Years ago, it was great sport in the news media to get members of the “Flat Earth Society” to comment on the blue orb that appeared in the various photos and television broadcasts that the Apollo astronauts sent back from the moon. The “Flat Earth Society,” of course, was regarded as foolish and willfully ignorant.
Today, best-selling authors and business people say that the world is indeed flat, by which they mean that people everywhere have the same aspirations and capabilities, and can achieve them anywhere thanks to digital and electronic technology that “flattens” the playing field. If you accept this as true, ask yourself this question: Are you, as a lawyer, still living on a flat earth—one that ignores the two great waves of globalization and computerization?

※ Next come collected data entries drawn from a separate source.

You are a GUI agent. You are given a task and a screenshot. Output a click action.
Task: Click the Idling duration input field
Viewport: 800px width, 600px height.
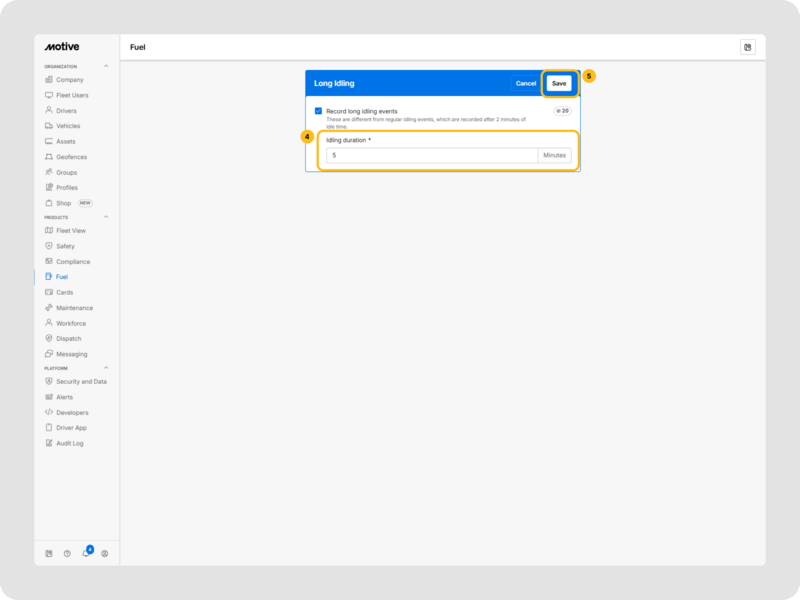pos(430,156)
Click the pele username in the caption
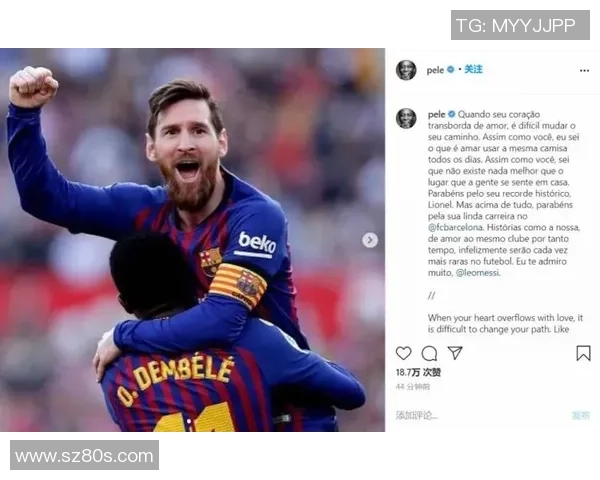600x480 pixels. click(x=435, y=114)
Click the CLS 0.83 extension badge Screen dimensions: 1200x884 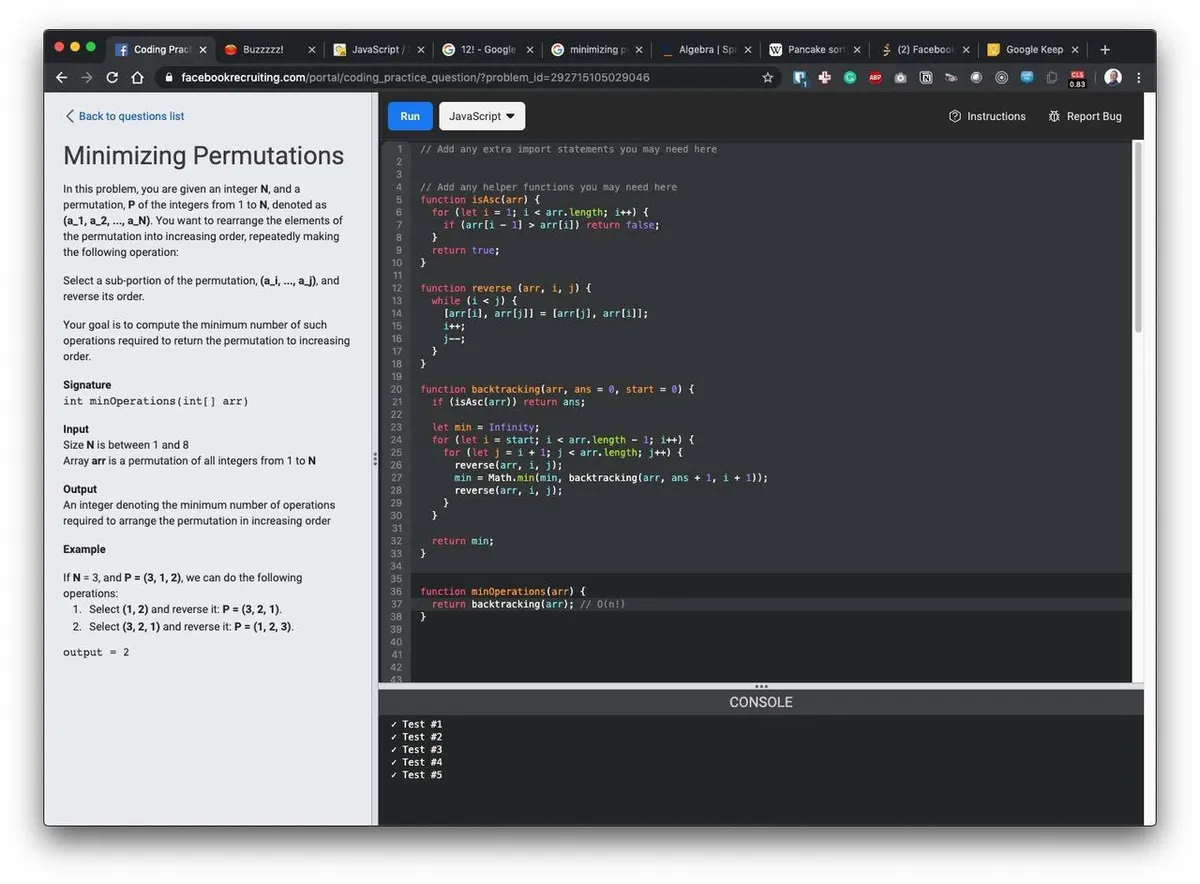point(1077,78)
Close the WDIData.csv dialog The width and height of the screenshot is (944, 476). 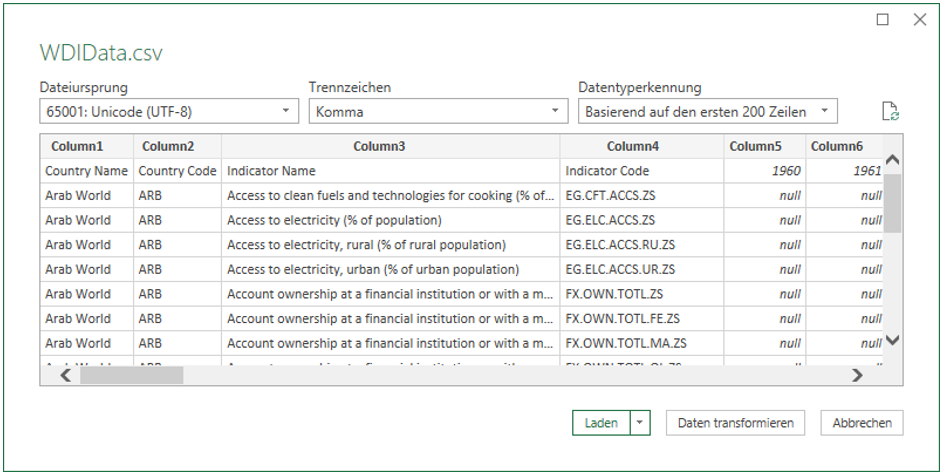pos(919,19)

Resist Isolationist Tendencies
Many sole practitioners and small firms believe that the world outside the U.S. has little impact on them. Managing partners at a number of modestly sized Canadian law firms say that their firms regularly interact with the European Union, international tribunals and foreign trade regulations; they are surprised at how little most U.S. lawyers work with and understand these issues. They are equally surprised to learn that U.S. lawyers don’t realize the implications of practicing law in foreign jurisdictions—for example, that electronically sharing information about Canadian clients with other members of a firm could violate Canada’s Personal Information Protection and Electronic Documents Act.

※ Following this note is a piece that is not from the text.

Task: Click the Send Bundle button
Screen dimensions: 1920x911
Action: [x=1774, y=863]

In their defense, American law firms are not completely oblivious to today’s new flat world. Many are connecting via the Internet to the growing pool of highly educated talent in countries where English is spoken; India is the prime example. Though offshore legal service providers can significantly reduce the cost of transcription, data entry, legal research, document review and patent searches, the number of firms that avail themselves of these services is still the exception rather than the rule. Yet lawyers who resist the way that global technology flattens cost do so at their peril because it ignores what their clients want.

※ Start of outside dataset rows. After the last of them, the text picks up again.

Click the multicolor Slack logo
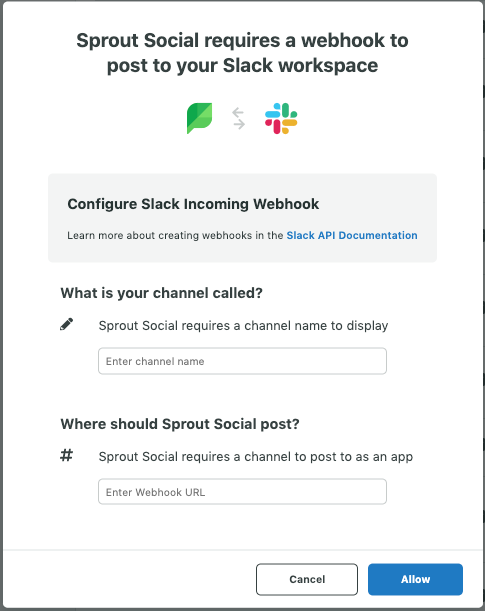Image resolution: width=485 pixels, height=611 pixels. (x=281, y=118)
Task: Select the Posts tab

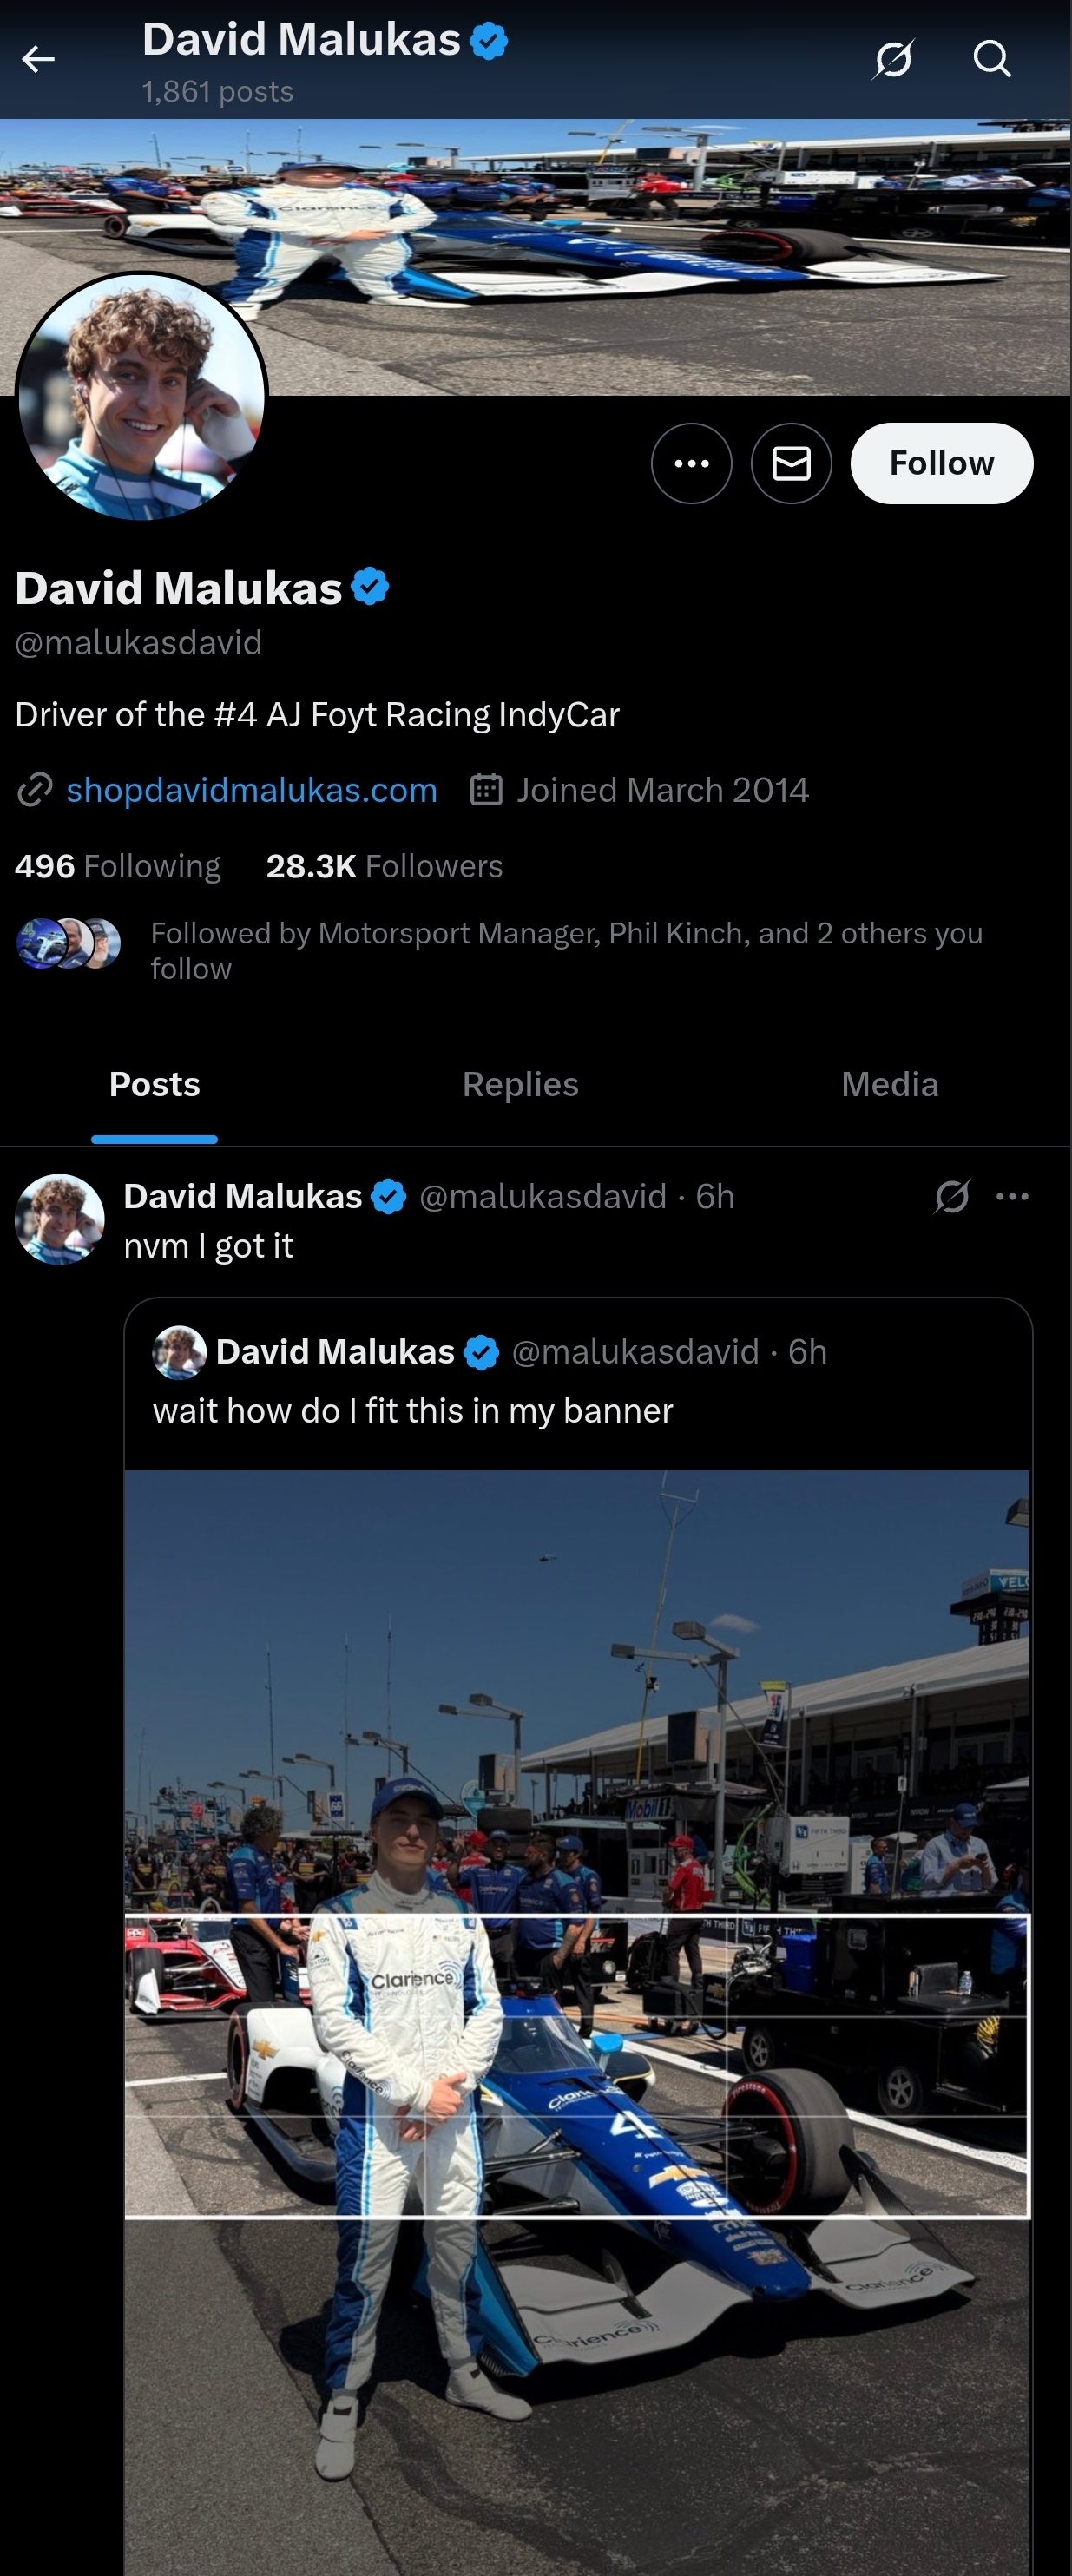Action: pyautogui.click(x=154, y=1085)
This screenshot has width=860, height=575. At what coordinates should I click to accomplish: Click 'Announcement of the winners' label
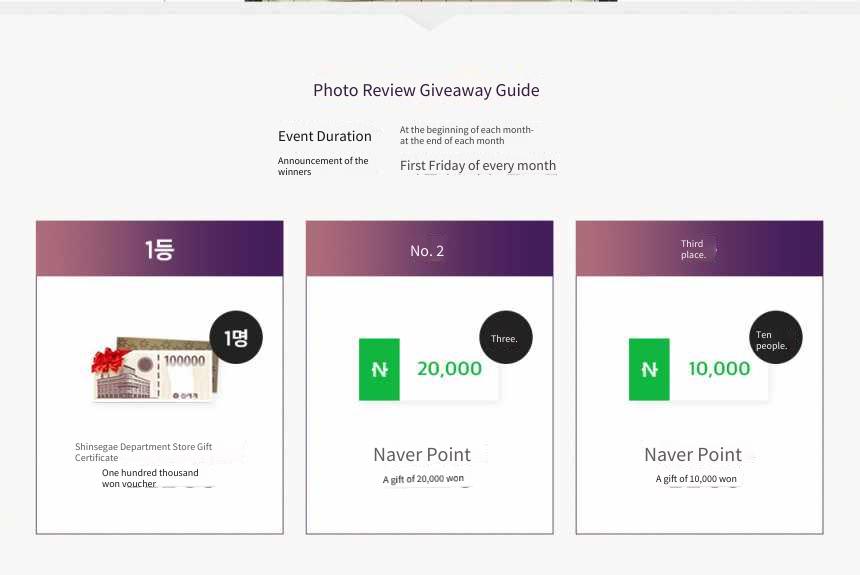coord(323,166)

Clients Live At Internet Speed—And Lawyers Need To
The ubiquitous use of PDAs and word processing software shows that most lawyers are not necessarily unwilling to adapt to the new digital era, but many fail to realize its competitive implications. Take the proliferation of “Do-it-yourself” web sites purporting to offer advice, research and forms in such areas as family law, probate, real estate closings, and patent filings. Clients and potential clients live their lives at Internet speed, and increasingly turn to these sites because they have little patience for the pace (and cost) of traditional lawyering.
Consider this example. Each year the American Bar Association’s Legal Technology Resource Center releases a Legal Technology Survey to assess how lawyers in private practice use technology in law offices. A recent survey reported in Law Technology News asserted that fewer than 15% of lawyers use trial technology. Earlier surveys have reported similarly low use rates for case management and document assembly software.
Through my own surveys of law firms’ technology practices, I have found that many small firms and sole practitioners go as long as six years between computer and software upgrades. They cite cost, time to learn and implement the new technologies, and lack of certainty that new technology will increase efficiency and work quality. Such lawyers may be committing malpractice per se. One of the Rules of Professional Conduct requires that a lawyer be competent to handle a given matter, measured as the standard of care in the local community. When you face lawyers who are significantly more sophisticated in the use of technology that is the standard of care against which you are measured. If you don’t use technology effectively for trial support or case management, you may be perceived as willfully less competent than your competitors. And that’s malpractice.
Technology Speeds Payment
Aversion to innovation can hurt a lawyer even on the most fundamental level—getting paid. Many lawyers still devote the last day of the month to sending out paper invoices on engraved firm letterhead when they could email a PDF file of an invoice to the client as soon as the matter is completed. Even more lawyers still decline to accept credit card payments although clients today live on plastic and would find credit card payment a convenience that also (when provided for in the engagement agreement) allows a lawyer to be paid faster and with more certainty.
Change is hard for lawyers. Precedent (stare decisis, in the language of 2,000 years ago) still drives our conduct. Some lawyers refuse to recognize that the world is flat and continue to cling to the ways and practices of the past. These lawyers soon won’t have to worry about keeping up—because their practices will disappear as clients go elsewhere for service in today’s new, flat world.